_Exercise details_
In the listing below, the lines starting with the line with "Toggle the gray" and going on through the line with "Select the Schedule" are to be reproduced exactly, and only those.

══ Task material

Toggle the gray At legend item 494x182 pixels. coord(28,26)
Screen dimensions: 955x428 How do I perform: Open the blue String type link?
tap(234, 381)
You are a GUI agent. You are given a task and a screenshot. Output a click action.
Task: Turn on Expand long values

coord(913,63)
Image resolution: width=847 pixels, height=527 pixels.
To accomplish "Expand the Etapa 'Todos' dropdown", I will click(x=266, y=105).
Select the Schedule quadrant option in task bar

════
══ Task material

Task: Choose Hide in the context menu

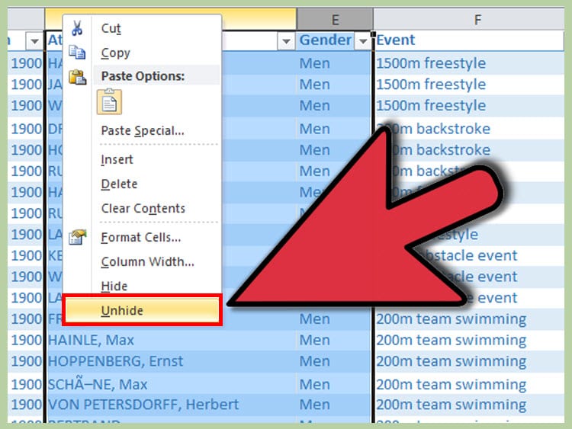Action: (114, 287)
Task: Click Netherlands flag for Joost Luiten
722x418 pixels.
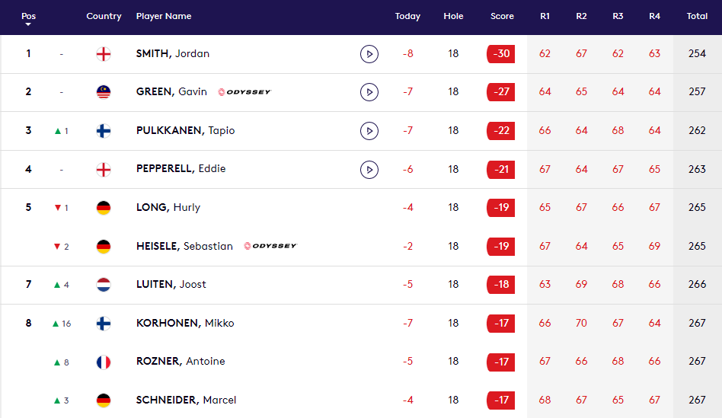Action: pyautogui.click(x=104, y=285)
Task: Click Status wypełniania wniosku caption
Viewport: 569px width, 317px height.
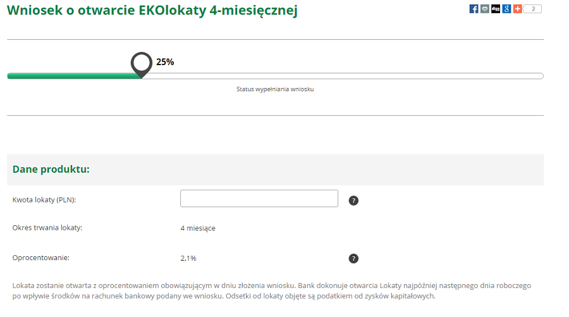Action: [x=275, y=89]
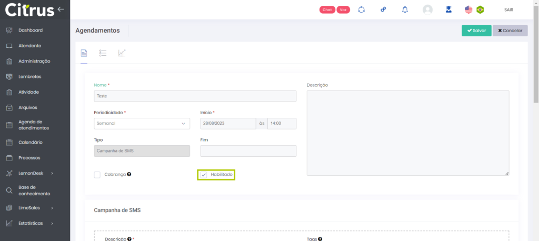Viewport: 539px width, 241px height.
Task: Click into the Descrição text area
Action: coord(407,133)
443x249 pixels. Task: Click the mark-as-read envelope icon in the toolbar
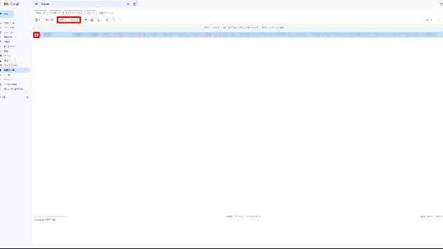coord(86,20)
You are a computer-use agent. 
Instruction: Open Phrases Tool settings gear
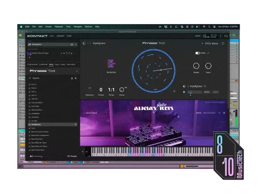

════

_Task response_
Toggle the gray At legend item 494x182 pixels. coord(28,26)
Screen dimensions: 955x428 How do I perform: Open the blue String type link?
tap(234, 381)
You are a GUI agent. You are given a task and a screenshot. Output a click action.
Task: Turn on Expand long values

coord(913,63)
Image resolution: width=847 pixels, height=527 pixels.
To accomplish "Expand the Etapa 'Todos' dropdown", I will click(x=266, y=105).
Select the Schedule quadrant option in task bar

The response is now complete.